What’s not to like? The Mitakon is manual focus only. This may be an absolute no-go for many photographic assignments. But even if you have the time to focus manually I found it not as easy to nail focus than with other, sharper lenses. Which leads straight to the other weakness of this lens: It is soft in the center with strong aspherical aberrations producing a soft veil and purple fringes/halos. Only at f2.0 the center becomes sharp enough to satisfy but resolution still drops visibly even before reaching the edge of the APS-C image-circle. For better acuity off-center you need to stop down to at least f2.8 or even further depending on how important sharpness of peripheral image elements is in your image. And “peripheral” can even mean the eyes of your model in a head-and-shoulder portrait. The Mitakon also has low resistance against flare and glare which makes shooting into strong contra-light a bit risky. And then there is the issue of light transmission: The nominal focal ratio of the lens may be a record f0.95 but in the end the Mitakon transmits 0.4 EV less than expected. That’s almost half a stop of light  that does not reach the sensor.

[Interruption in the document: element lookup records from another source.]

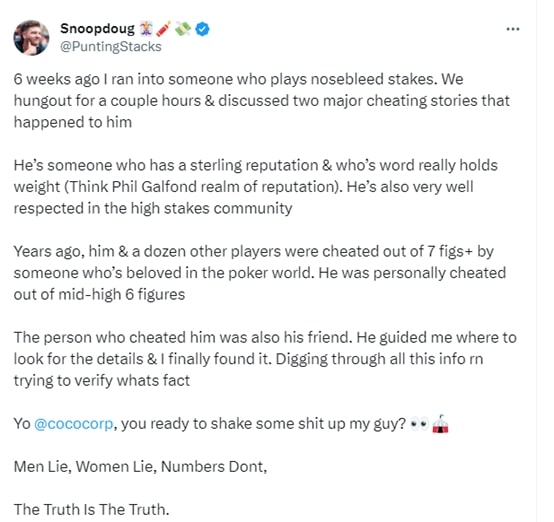Click 'The person who cheated him' paragraph
This screenshot has height=522, width=554.
pos(265,359)
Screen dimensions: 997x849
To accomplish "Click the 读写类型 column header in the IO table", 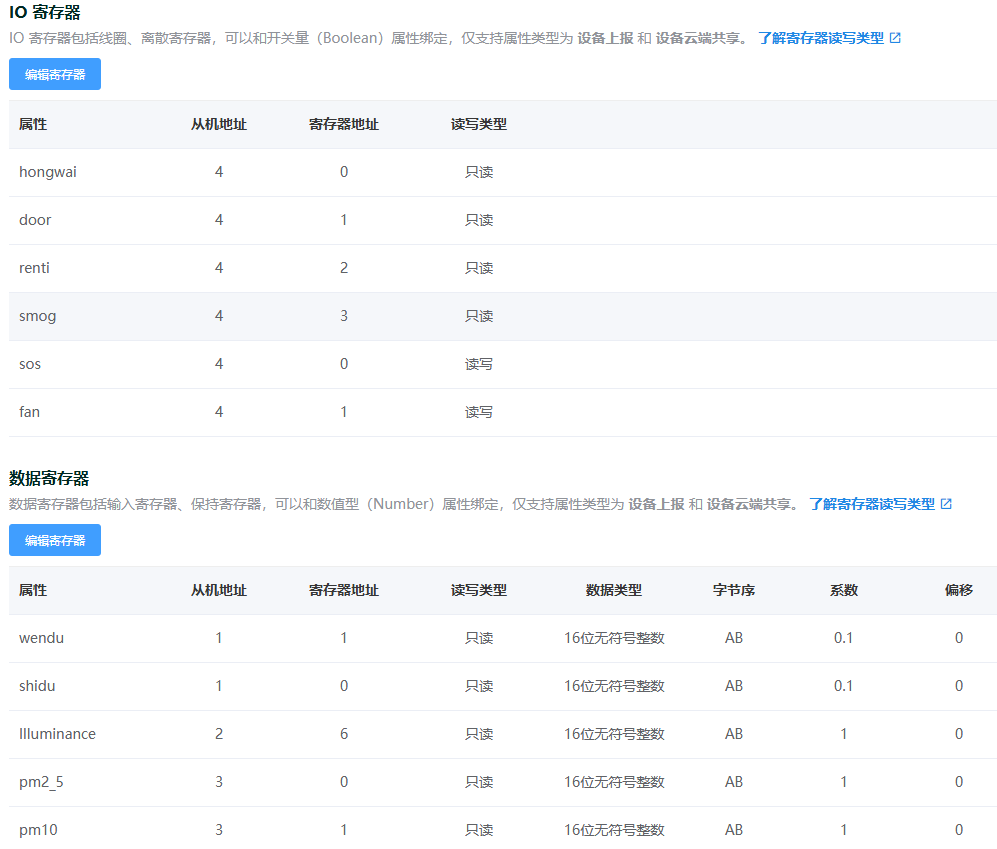I will tap(478, 124).
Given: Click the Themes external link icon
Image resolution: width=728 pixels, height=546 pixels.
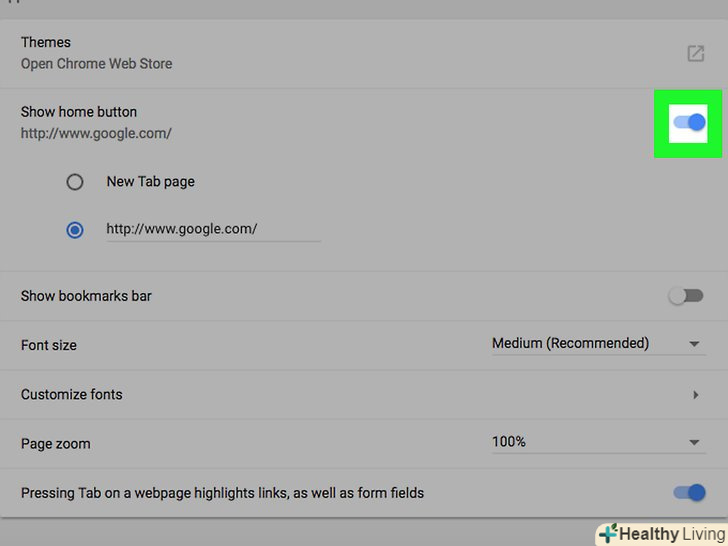Looking at the screenshot, I should point(695,53).
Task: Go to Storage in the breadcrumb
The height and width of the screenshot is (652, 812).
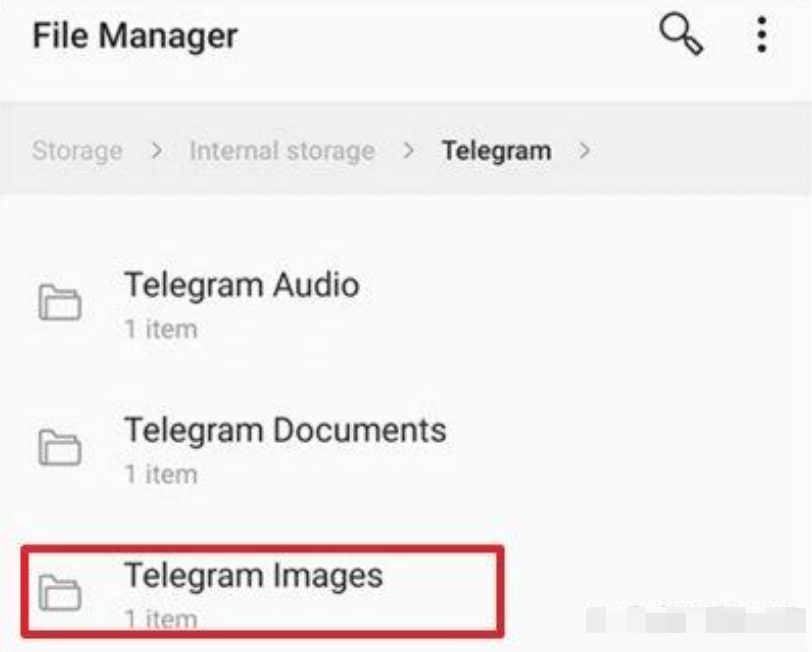Action: click(77, 151)
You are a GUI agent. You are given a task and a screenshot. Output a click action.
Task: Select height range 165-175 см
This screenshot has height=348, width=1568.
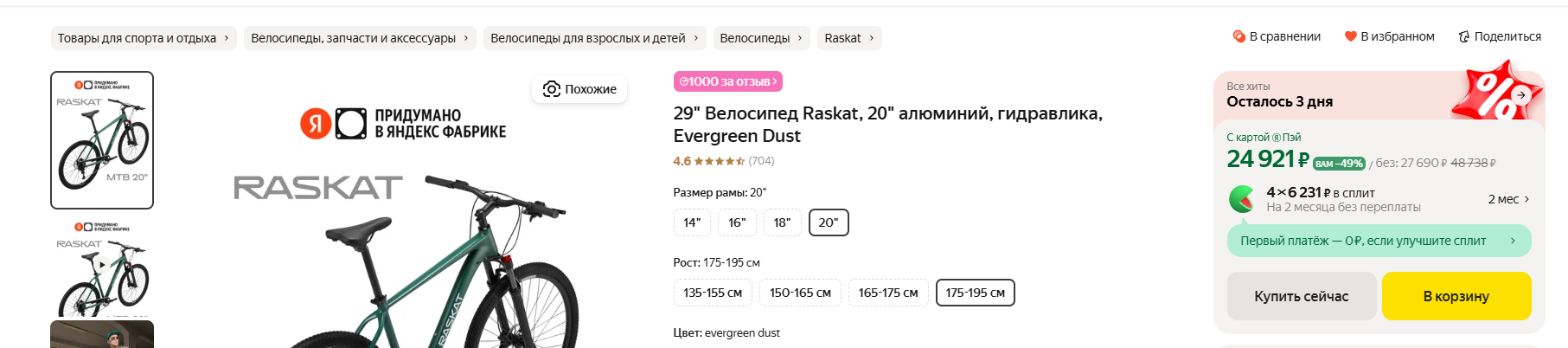coord(887,293)
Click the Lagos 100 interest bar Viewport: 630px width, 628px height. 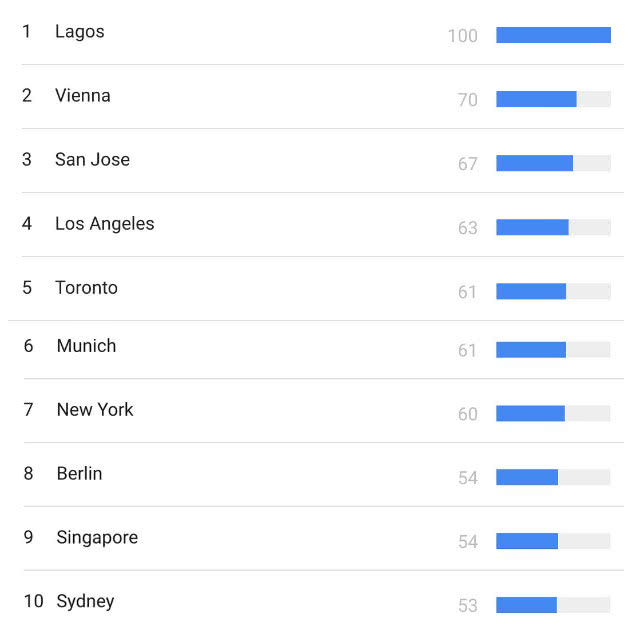(x=553, y=35)
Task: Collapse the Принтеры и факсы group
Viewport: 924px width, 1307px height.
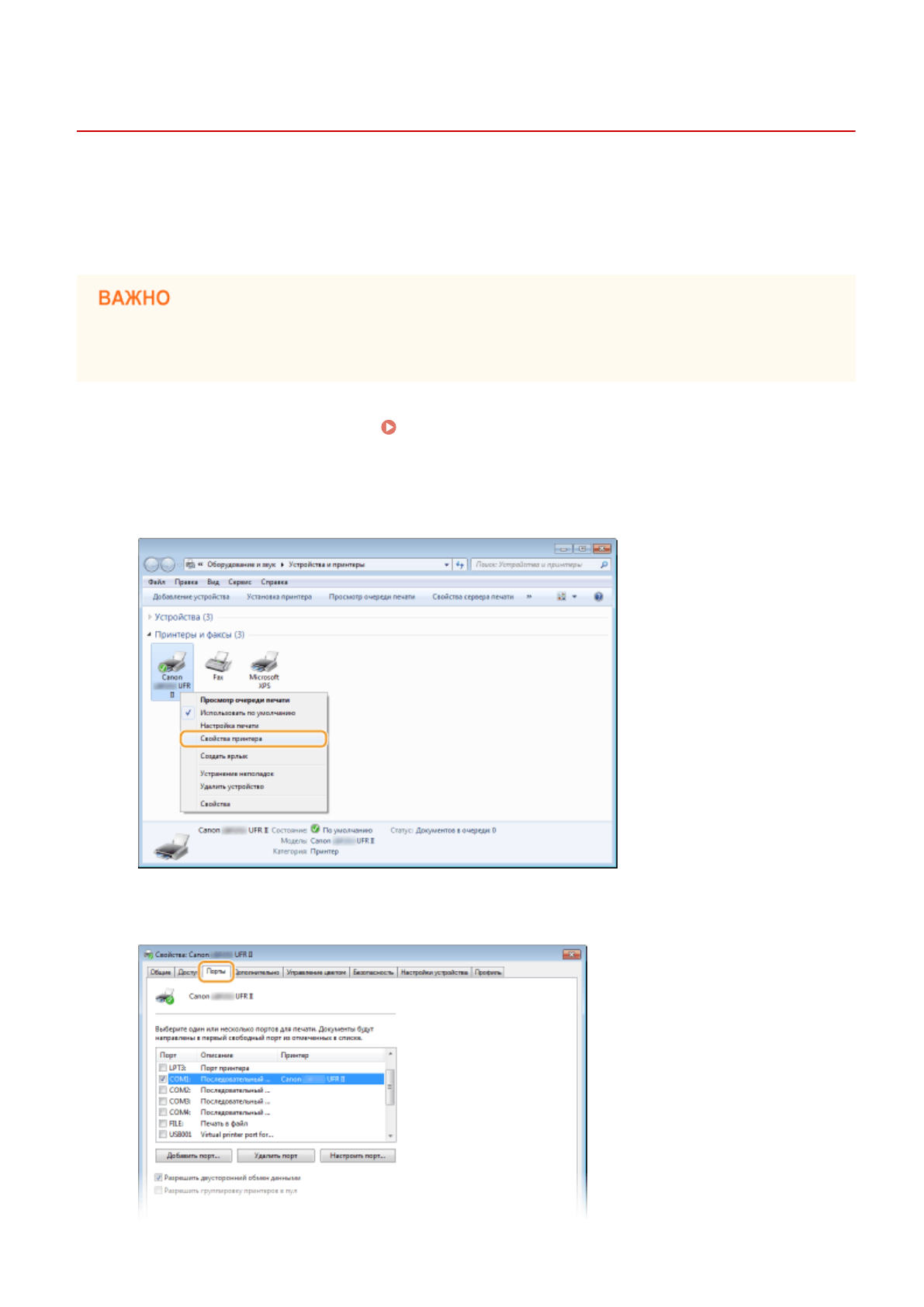Action: 150,635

But  Zhongyi’s Mitakon Speedmaster is not without alternatives. Let’s have a closer look at how the lens compares to some of them.

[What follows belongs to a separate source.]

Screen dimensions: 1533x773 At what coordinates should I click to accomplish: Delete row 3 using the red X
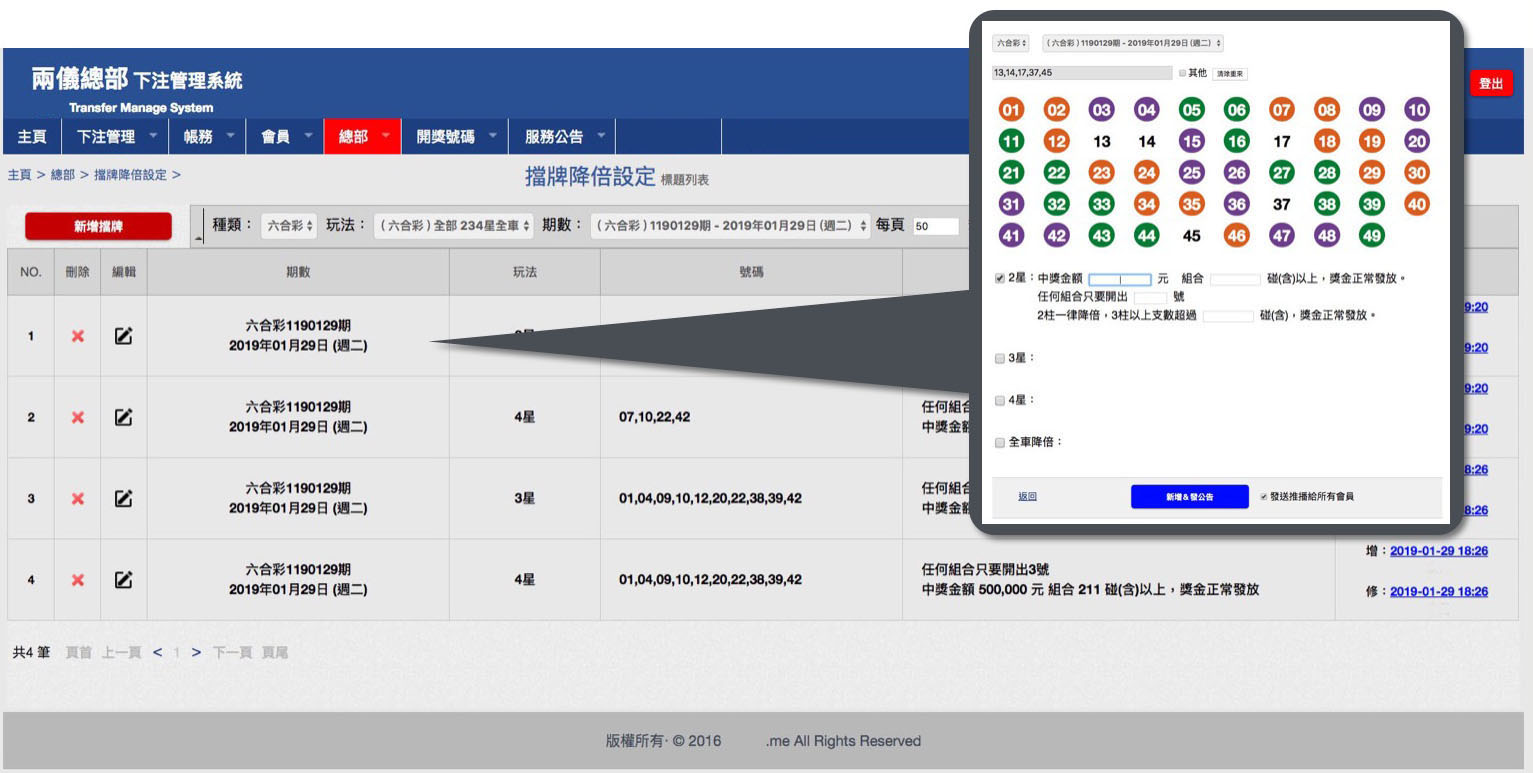click(x=78, y=498)
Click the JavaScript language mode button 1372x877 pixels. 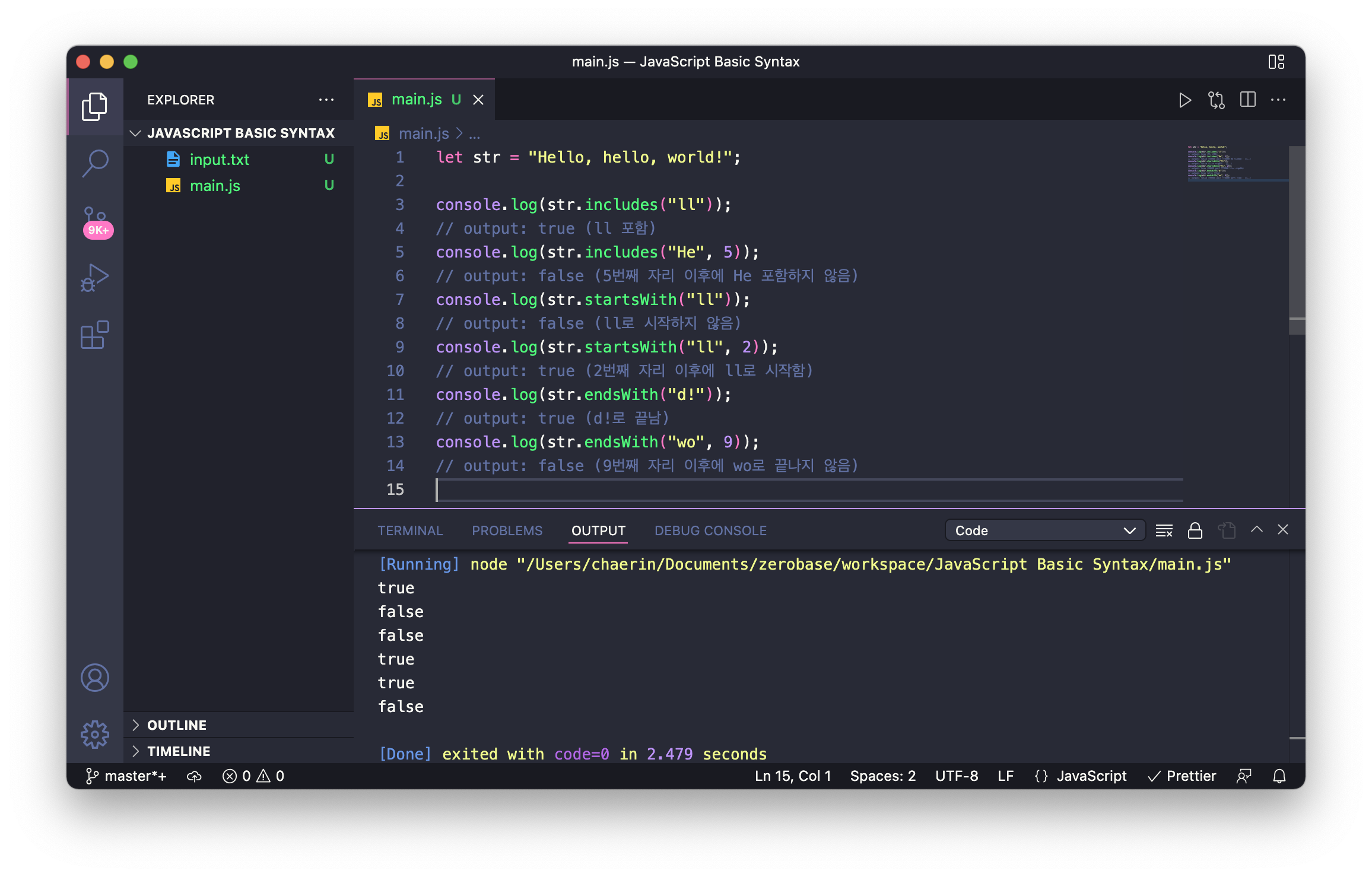[x=1091, y=776]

Above from left to right: Nikon 58mm f1.4G on Nikon FTZ adapter, Mitakon Speedmaster 50mm f0.95 III, Nikon Z 58mm f0.95 S Noct


Compared to Nikon Z 58mm f0.95 S Noct

The Nikon Z 58mm f0.95 S Noct represents the pinnacle of optics for Nikon’s mirrorless Z system: It boasts the same record f0.95 focal ratio as the Mitakon and enjoys all the latest technology and the best glass Nikon has available. This makes for an extraordinary lens: It combines an excellent optical performance even wide open and at close-up shots plus the best Bokeh I’ve seen so far in a prime lens up to 85mm focal length. And although it’s manual focus only it’s easier to focus than the Mitakon plus it supports all automatic exposure modes, an electrically actuated aperture, and full EXIF data transfer including lens profile data. It also comes with extensive weather sealing plus fluorine coating against moist and dust, a multi-function ring assignable to aperture or exposure compensation, an integrated tripod collar, OLED display, and function button. You might not need the f0.95 aperture but when you use this lens you can produce images that are hard to duplicate with any other model. For these special occasions the Nikon Z 58mm f0.95 S Noct is a unique lens with the best available performance. As such it comes Highly Recommended although it’s extremely expensive and weighs more than twice the Mitakon.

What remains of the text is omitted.